Rauw Alejandro singles chronology
| "Beso" (2023) | "Rauw Alejandro: Bzrp Music Sessions, Vol. 56" (2023) | "Baby Hello" (2023) |

Music video
- "Rauw Alejandro: Bzrp Music Sessions, Vol. 56" on YouTube

= Rauw Alejandro: Bzrp Music Sessions, Vol. 56 =

"Rauw Alejandro: Bzrp Music Sessions, Vol. 56" is a song by the Argentine producer Bizarrap and Puerto Rican singer Rauw Alejandro, belonging to the Bzrp Music Sessions. It was released on June 21, 2023, through Dale Play Records.
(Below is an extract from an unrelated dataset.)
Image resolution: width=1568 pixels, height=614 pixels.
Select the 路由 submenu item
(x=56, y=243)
== Background and release ==
Three weeks after the release of his previous "Bzrp Music Sessions #55" with Peso Pluma, Bizarrap announced "Bzrp Music Sessions #56" with Rauw Alejandro in a video on his Instagram account, for release the following day, June 21, 2023. In the video, several young people are shown in a clothing store where they are invited to a "special fitting room", which also turns out to be a booth to listen to the song. The track samples Shakira's wailing breaths from her 2009 single "She Wolf". The song was officially released on June 21, 2023.

== Music video ==
The official music video was released alongside the single on June 21, 2023, which begins showing Alejandro wearing a helmet and a thick sweater.

During the video, Alejandro can be seen performing the song with headphones on while behind him, Bizarrap is seated while also wearing headphones and a blue sweater, producing the song at a computer. Afterwards, Alejandro is shown wearing the helmet again.
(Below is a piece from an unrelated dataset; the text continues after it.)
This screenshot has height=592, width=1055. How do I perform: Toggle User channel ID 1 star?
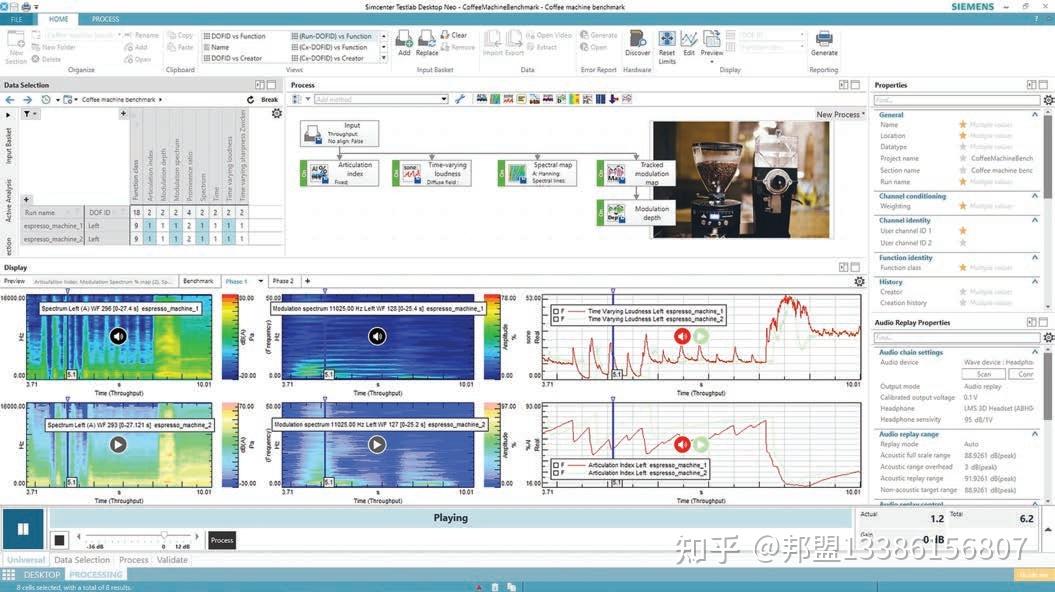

At the end of the video it is announced that another collaboration between Bizarrap and Alejandro titled "Baby Hello" would be released on June 23, 2023.

== Charts ==
===Weekly charts===

Chart performance for "Rauw Alejandro: Bzrp Music Sessions, Vol. 56"
| Chart (2023) | Peak position |
|---|---|
| Argentina Hot 100 (Billboard) | 12 |
| Argentina (Monitor Latino) | 19 |
| Bolivia (Billboard) | 15 |
| Chile (Billboard) | 23 |
| Chile (Monitor Latino) | 10 |
| Dominican Republic (SODINPRO) | 21 |
| Ecuador (Billboard) | 20 |
| El Salvador (Monitor Latino) | 9 |
| Global 200 (Billboard) | 32 |
| Honduras (Monitor Latino) | 3 |
| Panama (Monitor Latino) | 13 |
| Paraguay (Monitor Latino) | 12 |
| Peru (Billboard) | 12 |
| Portugal (AFP) | 192 |
| Spain (PROMUSICAE) | 1 |
| Uruguay (Monitor Latino) | 12 |
| US Hot Dance/Electronic Songs (Billboard) | 5 |
| US Hot Latin Songs (Billboard) | 36 |
| US Latin Pop Airplay (Billboard) | 13 |

===Monthly charts===

Monthly chart performance for "Rauw Alejandro: Bzrp Music Sessions, Vol. 56"
| Chart (2023) | Peak position |
|---|---|
| Paraguay (SGP) | 11 |
| Uruguay (CUD) | 18 |

===Year-end charts===

2023 year-end chart performance for "Rauw Alejandro: Bzrp Music Sessions, Vol. 56"
| Chart (2023) | Position |
|---|---|
| US Hot Dance/Electronic Songs (Billboard) | 37 |

== Certifications ==

Certifications for "Rauw Alejandro: Bzrp Music Sessions, Vol. 56"
| Region | Certification | Certified units/sales |
| Mexico (AMPROFON) | Platinum | 140,000^{‡} |
| Spain (PROMUSICAE) | 3× Platinum | 180,000^{‡} |
^{‡} Sales+streaming figures based on certification alone.